Abstract
1. Introduction
2. Research design and methodology
3. Data
4. Results and discussions
5. Conclusions
Declarations of interest
Acknowledgements
Appendix A. Industrial sub-sectors covered by the pilot ETSs
Appendix B. Test of covariate balancing of PSM-DID
Appendix C. Trends for outcome variables
References
Abstract
Scholars and policy makers put great emphasis on analyzing the mitigation effect of an emissions trading scheme (ETS), while empirical researches on the mitigation effects of China’s pilot ETSs are both thin and with significant limitations.
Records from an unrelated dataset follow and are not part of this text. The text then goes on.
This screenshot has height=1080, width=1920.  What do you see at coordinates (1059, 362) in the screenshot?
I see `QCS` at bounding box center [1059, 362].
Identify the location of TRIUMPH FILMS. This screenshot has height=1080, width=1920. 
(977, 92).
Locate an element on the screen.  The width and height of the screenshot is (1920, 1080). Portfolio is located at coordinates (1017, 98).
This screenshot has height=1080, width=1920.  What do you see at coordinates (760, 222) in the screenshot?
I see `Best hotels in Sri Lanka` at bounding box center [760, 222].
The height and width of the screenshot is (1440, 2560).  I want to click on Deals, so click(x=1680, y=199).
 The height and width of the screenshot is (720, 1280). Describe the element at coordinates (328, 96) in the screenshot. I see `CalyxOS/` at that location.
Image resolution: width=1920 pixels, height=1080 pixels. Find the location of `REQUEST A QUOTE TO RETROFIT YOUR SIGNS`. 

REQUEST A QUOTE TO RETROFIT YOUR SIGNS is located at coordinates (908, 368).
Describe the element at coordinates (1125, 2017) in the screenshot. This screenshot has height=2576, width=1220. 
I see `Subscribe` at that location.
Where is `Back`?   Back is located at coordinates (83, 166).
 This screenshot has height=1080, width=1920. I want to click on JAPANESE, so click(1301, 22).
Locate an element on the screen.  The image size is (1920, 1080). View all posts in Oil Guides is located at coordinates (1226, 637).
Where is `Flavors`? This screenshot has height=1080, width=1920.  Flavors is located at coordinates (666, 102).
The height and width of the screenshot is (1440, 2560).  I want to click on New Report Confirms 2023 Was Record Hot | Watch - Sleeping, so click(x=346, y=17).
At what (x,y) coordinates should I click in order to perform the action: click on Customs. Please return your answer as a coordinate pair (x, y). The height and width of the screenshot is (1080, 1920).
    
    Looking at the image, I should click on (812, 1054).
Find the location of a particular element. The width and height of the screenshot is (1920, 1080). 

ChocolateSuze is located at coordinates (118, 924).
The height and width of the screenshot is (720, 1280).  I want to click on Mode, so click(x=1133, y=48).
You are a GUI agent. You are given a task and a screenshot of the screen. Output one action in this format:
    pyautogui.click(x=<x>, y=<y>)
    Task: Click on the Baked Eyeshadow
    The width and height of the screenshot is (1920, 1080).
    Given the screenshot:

This paper tries to analyze this issue from the perspective of industrial subsectors at the provincial level. We first calculate the carbon emissions of 37 individual industrial subsectors in each of China’s 26 provinces from 2005 to 2015, covering both direct and indirect emissions. Cautiously identifying the industrial sub-sectors covered by China’s pilot ETSs, we explore the causal impact of China’s pilot ETSs on reducing carbon emissions at the initial stage (2013e2015) and analyze the paths of achieved emission reductions, applying a difference-in-difference (DID) model and a combination of DID estimator and propensity score matching technique. Our results yield robust evidence that China’s pilot ETSs have significantly promoted carbon emission reductions of the covered industrial sub-sectors, and this impact has presented an overall enhanced trend according to year-byyear analysis. The results also show that the pilot ETSs have failed to enable covered industrial subsectors to effectively cut carbon intensity and the impact on carbon intensity is not obvious in any of the first three years, and the carbon emission reductions have mainly been achieved through the decreased outputs of industrial sub-sectors. China’s policy makers should tighten the free allowance allocation approaches in order to facilitate low-carbon technology innovations and reduce carbon intensity of industrial sectors.
Introduction
Global climate change, which is caused by excessive anthropogenic greenhouse gas (GHG) emissions, has become a major environmental threat facing humanity. Aiming at curbing GHG emissions and facilitating a transition to low-carbon economy, emissions trading scheme (ETS) has found increasingly wider attention and application globally (ICAP, 2018; Wang et al., 2018a,b). By setting an emissions cap, an ETS encourages cleaner production of enterprises and facilitates emission reductions in a cost-effective way (Wang and Wang, 2015; Singh and Weninger, 2017). A thorough understanding of the emission reduction effect of an ETS serves as the premise for improving the system design. China has become the world’s largest GHG emitter and one of the priority spots for global emission mitigation (Wu, 2010; Liu et al., 2016a; Mi et al., 2017). In 2011, China announced to start its pilot ETSs in two provinces, i.e. Hubei and Guangdong, and five municipalities, i.e. Beijing, Shanghai, Tianjin, Chongqing and Shenzhen. Whether the pilot systems have promoted carbon emission reductions has been of great interest to policy makers and scholars. By definition, a cap-and-trade system will produce emission reductions as long as the cap is set tight enough and regulated emitters are not in gross violation of the scheme (Martin et al., 2016). But even in the case of decreasing emissions cap, the observed decline in emissions cannot be automatically attributed to the ETS, because there could be many other policies or context factors that can promote emission reductions, e.g. mandatory energy efficiency improvement policy. This is especially true for China where many policies that may have carbon mitigation impacts are implemented in parallel (Nam et al., 2014; Duan et al., 2017; Yi et al., 2019).